### What to do:
Output every line of the listing below word for word, leaving nothing out and changing nothing.

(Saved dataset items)
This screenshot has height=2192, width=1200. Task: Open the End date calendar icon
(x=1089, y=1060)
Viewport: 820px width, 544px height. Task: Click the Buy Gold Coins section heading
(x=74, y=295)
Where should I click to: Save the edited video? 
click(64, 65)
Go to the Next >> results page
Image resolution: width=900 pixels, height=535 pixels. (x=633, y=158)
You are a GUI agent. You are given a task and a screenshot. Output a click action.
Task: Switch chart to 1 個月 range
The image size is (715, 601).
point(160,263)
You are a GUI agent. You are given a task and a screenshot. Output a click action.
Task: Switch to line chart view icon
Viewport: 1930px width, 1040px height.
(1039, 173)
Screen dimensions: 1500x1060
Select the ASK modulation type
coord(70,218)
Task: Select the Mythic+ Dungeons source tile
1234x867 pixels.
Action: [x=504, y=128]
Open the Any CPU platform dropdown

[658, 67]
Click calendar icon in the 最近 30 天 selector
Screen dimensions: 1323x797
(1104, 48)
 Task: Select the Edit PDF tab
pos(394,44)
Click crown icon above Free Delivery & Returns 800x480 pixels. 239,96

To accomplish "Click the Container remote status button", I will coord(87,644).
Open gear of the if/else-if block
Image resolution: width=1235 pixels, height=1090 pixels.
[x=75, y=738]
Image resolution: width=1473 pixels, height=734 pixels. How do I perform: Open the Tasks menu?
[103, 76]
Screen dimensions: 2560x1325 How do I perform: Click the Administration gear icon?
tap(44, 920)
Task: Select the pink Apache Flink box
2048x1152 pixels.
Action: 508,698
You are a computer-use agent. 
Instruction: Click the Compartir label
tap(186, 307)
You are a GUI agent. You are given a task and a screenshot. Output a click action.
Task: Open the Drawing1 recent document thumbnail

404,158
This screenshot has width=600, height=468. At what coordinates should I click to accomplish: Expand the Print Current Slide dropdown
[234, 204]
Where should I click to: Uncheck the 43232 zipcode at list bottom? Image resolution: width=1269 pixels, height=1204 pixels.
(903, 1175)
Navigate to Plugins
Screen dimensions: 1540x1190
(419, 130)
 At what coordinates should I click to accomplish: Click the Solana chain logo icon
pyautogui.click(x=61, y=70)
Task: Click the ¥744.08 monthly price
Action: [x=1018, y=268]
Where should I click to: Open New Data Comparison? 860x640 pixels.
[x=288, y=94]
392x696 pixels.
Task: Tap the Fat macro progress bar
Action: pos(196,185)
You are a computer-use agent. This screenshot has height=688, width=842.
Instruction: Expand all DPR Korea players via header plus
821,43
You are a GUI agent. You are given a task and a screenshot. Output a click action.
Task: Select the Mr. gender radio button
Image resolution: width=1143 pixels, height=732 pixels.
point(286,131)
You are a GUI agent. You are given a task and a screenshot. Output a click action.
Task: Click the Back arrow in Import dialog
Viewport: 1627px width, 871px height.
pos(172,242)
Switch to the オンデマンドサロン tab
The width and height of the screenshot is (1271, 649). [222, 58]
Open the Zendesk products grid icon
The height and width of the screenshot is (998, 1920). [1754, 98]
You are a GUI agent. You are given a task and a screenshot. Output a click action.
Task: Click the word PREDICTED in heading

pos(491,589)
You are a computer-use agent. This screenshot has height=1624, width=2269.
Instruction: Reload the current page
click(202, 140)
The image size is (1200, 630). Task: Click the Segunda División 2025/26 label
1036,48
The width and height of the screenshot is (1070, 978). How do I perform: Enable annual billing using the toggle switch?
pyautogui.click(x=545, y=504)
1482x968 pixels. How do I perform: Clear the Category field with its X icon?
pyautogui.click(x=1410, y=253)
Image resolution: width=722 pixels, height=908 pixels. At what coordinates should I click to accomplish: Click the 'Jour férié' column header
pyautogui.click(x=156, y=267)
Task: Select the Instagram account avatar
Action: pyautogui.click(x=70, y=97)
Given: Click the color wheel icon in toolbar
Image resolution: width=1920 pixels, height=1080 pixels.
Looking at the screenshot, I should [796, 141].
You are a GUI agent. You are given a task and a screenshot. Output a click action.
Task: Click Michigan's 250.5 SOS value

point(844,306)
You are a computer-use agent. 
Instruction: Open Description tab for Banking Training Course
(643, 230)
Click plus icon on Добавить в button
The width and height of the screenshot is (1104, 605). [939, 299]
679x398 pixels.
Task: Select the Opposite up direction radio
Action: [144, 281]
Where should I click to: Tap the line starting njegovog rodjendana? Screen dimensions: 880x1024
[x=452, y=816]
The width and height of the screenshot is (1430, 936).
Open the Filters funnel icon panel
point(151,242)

### Correct response:
This screenshot has height=2192, width=1200. Task: Open the End date calendar icon
(x=1089, y=1060)
Viewport: 820px width, 544px height. Task: Click the Buy Gold Coins section heading
(x=74, y=295)
Where should I click to: Save the edited video? 
click(64, 65)
Go to the Next >> results page
Image resolution: width=900 pixels, height=535 pixels. (x=633, y=158)
You are a GUI agent. You are given a task and a screenshot. Output a click action.
Task: Switch chart to 1 個月 range
The image size is (715, 601).
point(160,263)
You are a GUI agent. You are given a task and a screenshot. Output a click action.
Task: Switch to line chart view icon
Viewport: 1930px width, 1040px height.
(1039, 173)
Screen dimensions: 1500x1060
Select the ASK modulation type
coord(70,218)
Task: Select the Mythic+ Dungeons source tile
1234x867 pixels.
Action: [x=504, y=128]
Open the Any CPU platform dropdown

[658, 67]
Click calendar icon in the 最近 30 天 selector
Screen dimensions: 1323x797
(1104, 48)
 Task: Select the Edit PDF tab
pos(394,44)
Click crown icon above Free Delivery & Returns 800x480 pixels. 239,96

To accomplish "Click the Container remote status button", I will coord(87,644).
Open gear of the if/else-if block
Image resolution: width=1235 pixels, height=1090 pixels.
[x=75, y=738]
Image resolution: width=1473 pixels, height=734 pixels. How do I perform: Open the Tasks menu?
[103, 76]
Screen dimensions: 2560x1325 How do I perform: Click the Administration gear icon?
tap(44, 920)
Task: Select the pink Apache Flink box
2048x1152 pixels.
Action: 508,698
You are a computer-use agent. 
Instruction: Click the Compartir label
tap(186, 307)
You are a GUI agent. You are given a task and a screenshot. Output a click action.
Task: Open the Drawing1 recent document thumbnail

404,158
This screenshot has width=600, height=468. At what coordinates should I click to accomplish: Expand the Print Current Slide dropdown
[234, 204]
Where should I click to: Uncheck the 43232 zipcode at list bottom? Image resolution: width=1269 pixels, height=1204 pixels.
(903, 1175)
Navigate to Plugins
Screen dimensions: 1540x1190
(419, 130)
 At what coordinates should I click to accomplish: Click the Solana chain logo icon
pyautogui.click(x=61, y=70)
Task: Click the ¥744.08 monthly price
Action: [x=1018, y=268]
Where should I click to: Open New Data Comparison? 860x640 pixels.
[x=288, y=94]
392x696 pixels.
Task: Tap the Fat macro progress bar
Action: pos(196,185)
You are a computer-use agent. This screenshot has height=688, width=842.
Instruction: Expand all DPR Korea players via header plus
821,43
You are a GUI agent. You are given a task and a screenshot. Output a click action.
Task: Select the Mr. gender radio button
Image resolution: width=1143 pixels, height=732 pixels.
point(286,131)
You are a GUI agent. You are given a task and a screenshot. Output a click action.
Task: Click the Back arrow in Import dialog
Viewport: 1627px width, 871px height.
pos(172,242)
Switch to the オンデマンドサロン tab
The width and height of the screenshot is (1271, 649). [222, 58]
Open the Zendesk products grid icon
The height and width of the screenshot is (998, 1920). [1754, 98]
You are a GUI agent. You are given a task and a screenshot. Output a click action.
Task: Click the word PREDICTED in heading

pos(491,589)
You are a computer-use agent. This screenshot has height=1624, width=2269.
Instruction: Reload the current page
click(202, 140)
The image size is (1200, 630). Task: Click the Segunda División 2025/26 label
1036,48
The width and height of the screenshot is (1070, 978). How do I perform: Enable annual billing using the toggle switch?
pyautogui.click(x=545, y=504)
1482x968 pixels. How do I perform: Clear the Category field with its X icon?
pyautogui.click(x=1410, y=253)
Image resolution: width=722 pixels, height=908 pixels. At what coordinates should I click to accomplish: Click the 'Jour férié' column header
pyautogui.click(x=156, y=267)
Task: Select the Instagram account avatar
Action: pyautogui.click(x=70, y=97)
Given: Click the color wheel icon in toolbar
Image resolution: width=1920 pixels, height=1080 pixels.
Looking at the screenshot, I should [796, 141].
You are a GUI agent. You are given a task and a screenshot. Output a click action.
Task: Click Michigan's 250.5 SOS value

point(844,306)
You are a computer-use agent. 
Instruction: Open Description tab for Banking Training Course
(643, 230)
Click plus icon on Добавить в button
The width and height of the screenshot is (1104, 605). [939, 299]
679x398 pixels.
Task: Select the Opposite up direction radio
Action: [144, 281]
Where should I click to: Tap the line starting njegovog rodjendana? Screen dimensions: 880x1024
[x=452, y=816]
The width and height of the screenshot is (1430, 936).
Open the Filters funnel icon panel
point(151,242)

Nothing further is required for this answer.